» **What to produce**
Every line of the records below that holds the word "screenshot" belongs in the answer.

» **Records for the task**
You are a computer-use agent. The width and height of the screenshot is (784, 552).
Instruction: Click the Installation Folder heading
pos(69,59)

---

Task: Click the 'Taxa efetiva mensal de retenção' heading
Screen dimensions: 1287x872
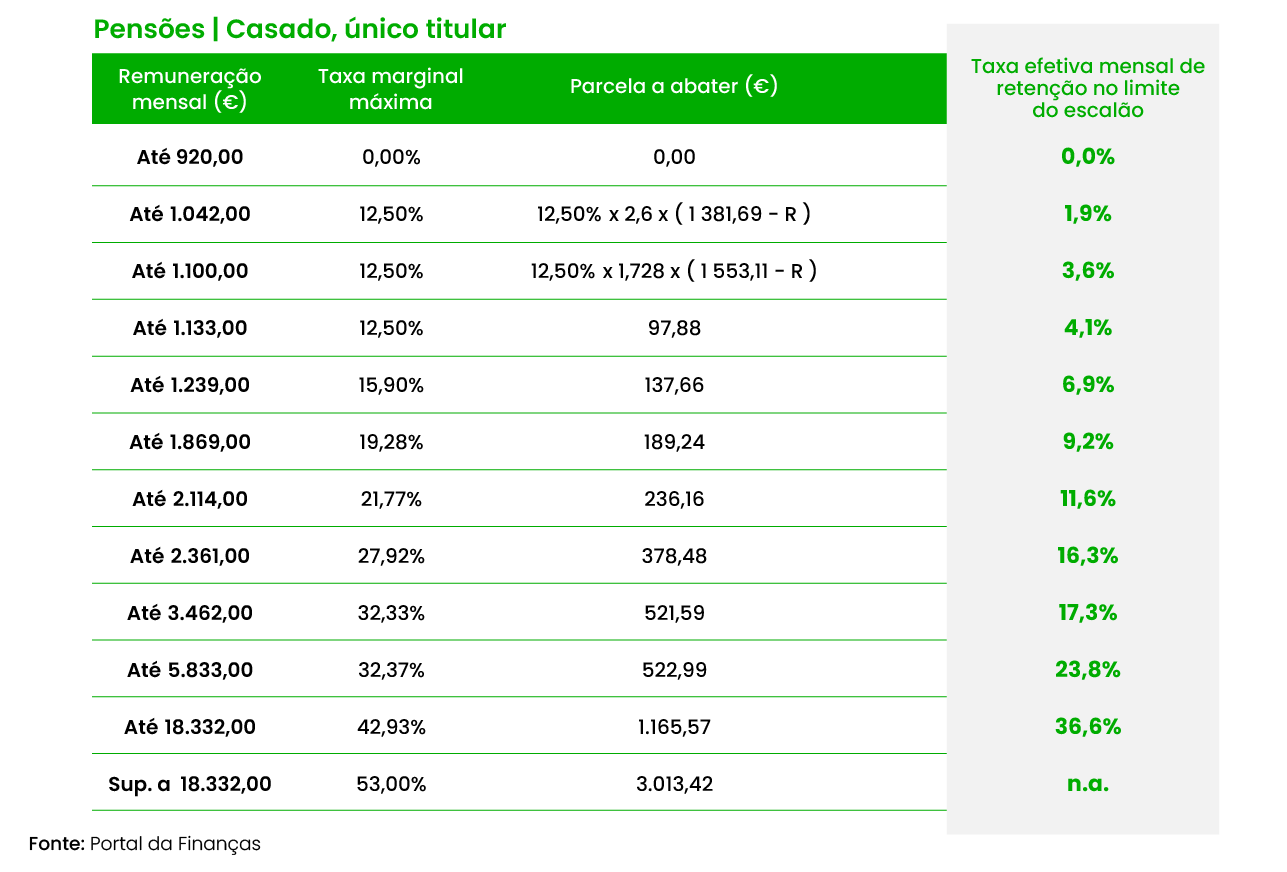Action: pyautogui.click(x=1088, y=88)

==

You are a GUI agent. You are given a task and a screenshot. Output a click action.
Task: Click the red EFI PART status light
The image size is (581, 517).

» **Solved problem**
You are a computer-use agent. The width and height of the screenshot is (784, 552).
You are a GUI agent. You are given a task and a screenshot. Output a click action.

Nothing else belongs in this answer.